(WRITTEN TASK 1) Display every line of the rows below that contains the word "icon".

(TEXT PROVIDED)
Infrastructure-led development is expected to continue as a core pillar of economic policy, with higher allocations likely for logistics networks, freight corridors, railways, ports and multimodal transport hubs. Such investments are critical not only for reducing logistics costs and enhancing supply-chain efficiency, but also for unlocking new growth corridors across Tier II and III cities. Enhanced viability gap funding, faster clearances and clearer regulatory frameworks could accelerate project execution and crowd in private capital, reinforcing infrastructure’s role as a backbone of industrial and real estate expansion.

Manufacturing and MSMEs are also poised to benefit from renewed policy thrust. Extension of the concessional corporate tax regime for new manufacturing units, stronger R&D support, relief on customs duties for critical raw materials and incentives for capital goods manufacturing could strengthen India’s position in global value chains. For MSMEs, measures aimed at improving cash flow discipline and easing liquidity pressures could play a vital role in sustaining employment and grassroots economic activity.

(Rows for locating displayed items)

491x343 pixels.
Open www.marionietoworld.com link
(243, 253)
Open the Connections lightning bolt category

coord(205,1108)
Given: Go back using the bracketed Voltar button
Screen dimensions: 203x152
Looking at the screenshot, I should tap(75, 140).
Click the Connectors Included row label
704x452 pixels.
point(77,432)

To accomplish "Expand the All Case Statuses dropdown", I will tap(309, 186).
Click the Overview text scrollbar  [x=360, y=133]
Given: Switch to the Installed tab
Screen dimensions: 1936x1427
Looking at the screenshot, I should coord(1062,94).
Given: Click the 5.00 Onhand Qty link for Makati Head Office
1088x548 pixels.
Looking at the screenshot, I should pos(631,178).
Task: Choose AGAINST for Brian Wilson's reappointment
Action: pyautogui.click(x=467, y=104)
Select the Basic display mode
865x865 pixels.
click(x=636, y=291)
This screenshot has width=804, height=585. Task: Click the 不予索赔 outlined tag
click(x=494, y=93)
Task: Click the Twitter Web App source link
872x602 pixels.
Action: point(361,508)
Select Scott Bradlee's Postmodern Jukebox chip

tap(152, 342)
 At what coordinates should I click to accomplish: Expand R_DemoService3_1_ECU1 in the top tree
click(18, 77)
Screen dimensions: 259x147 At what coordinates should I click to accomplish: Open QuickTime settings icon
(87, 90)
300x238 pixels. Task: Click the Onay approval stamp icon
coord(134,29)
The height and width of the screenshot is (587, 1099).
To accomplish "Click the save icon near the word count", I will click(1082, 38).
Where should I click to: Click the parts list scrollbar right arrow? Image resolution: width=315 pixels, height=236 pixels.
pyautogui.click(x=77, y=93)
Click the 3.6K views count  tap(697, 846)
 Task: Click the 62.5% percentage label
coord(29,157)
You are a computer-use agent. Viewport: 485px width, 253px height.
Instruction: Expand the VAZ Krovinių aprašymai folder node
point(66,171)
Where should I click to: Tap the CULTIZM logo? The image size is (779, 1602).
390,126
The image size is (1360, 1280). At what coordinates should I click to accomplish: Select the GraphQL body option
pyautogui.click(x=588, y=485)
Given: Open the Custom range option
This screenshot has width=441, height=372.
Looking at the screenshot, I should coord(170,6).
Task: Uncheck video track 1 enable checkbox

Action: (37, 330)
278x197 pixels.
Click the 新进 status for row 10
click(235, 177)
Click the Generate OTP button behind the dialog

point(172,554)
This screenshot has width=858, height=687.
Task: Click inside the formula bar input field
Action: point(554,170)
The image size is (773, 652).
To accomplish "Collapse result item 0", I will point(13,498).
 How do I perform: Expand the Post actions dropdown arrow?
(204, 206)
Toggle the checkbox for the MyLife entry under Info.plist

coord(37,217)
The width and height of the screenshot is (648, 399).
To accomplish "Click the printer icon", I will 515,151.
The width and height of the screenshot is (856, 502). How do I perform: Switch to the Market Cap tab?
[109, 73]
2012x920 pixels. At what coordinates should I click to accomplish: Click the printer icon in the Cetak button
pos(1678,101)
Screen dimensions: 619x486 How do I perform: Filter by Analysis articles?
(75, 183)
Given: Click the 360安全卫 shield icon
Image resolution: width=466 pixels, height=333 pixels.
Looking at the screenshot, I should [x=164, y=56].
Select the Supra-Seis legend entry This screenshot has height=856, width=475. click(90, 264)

(WRITTEN TASK 2) Proceed with the passage on infrastructure and manufacturing policy above, starting after its last sentence.

(TASK OUTPUT 1)
Screen dimensions: 259x147 At what coordinates should I click to accomplish: Open QuickTime settings icon
300x238 pixels. Task: Click the Onay approval stamp icon
To accomplish "Click the save icon near the word count", I will click(1082, 38).
To accomplish "Click the printer icon", I will 515,151.
2012x920 pixels. At what coordinates should I click to accomplish: Click the printer icon in the Cetak button
Given: Click the 360安全卫 shield icon

(TASK OUTPUT 2)
Technology, artificial intelligence and digital infrastructure are expected to feature prominently in the Budget’s forward-looking agenda. Colliers India notes that policy support for data centre parks, AI economic clusters and high-performance computing infrastructure could significantly enhance India’s innovation ecosystem. A cohesive national AI and data governance framework, combined with investments in digital skilling, robotics and automation, could boost productivity across manufacturing and services while positioning India as a competitive global hub for data-driven industries.

Sustainability and climate resilience are likely to be another defining theme. Increased incentives for renewable energy, energy storage systems, green buildings and clean construction practices could help align economic growth with India’s net-zero commitments. Policy support for domestic manufacturing of clean energy components, coupled with the potential creation of a dedicated green finance institution, could mobilise long-term capital for renewable energy, electric mobility and sustainable urban development.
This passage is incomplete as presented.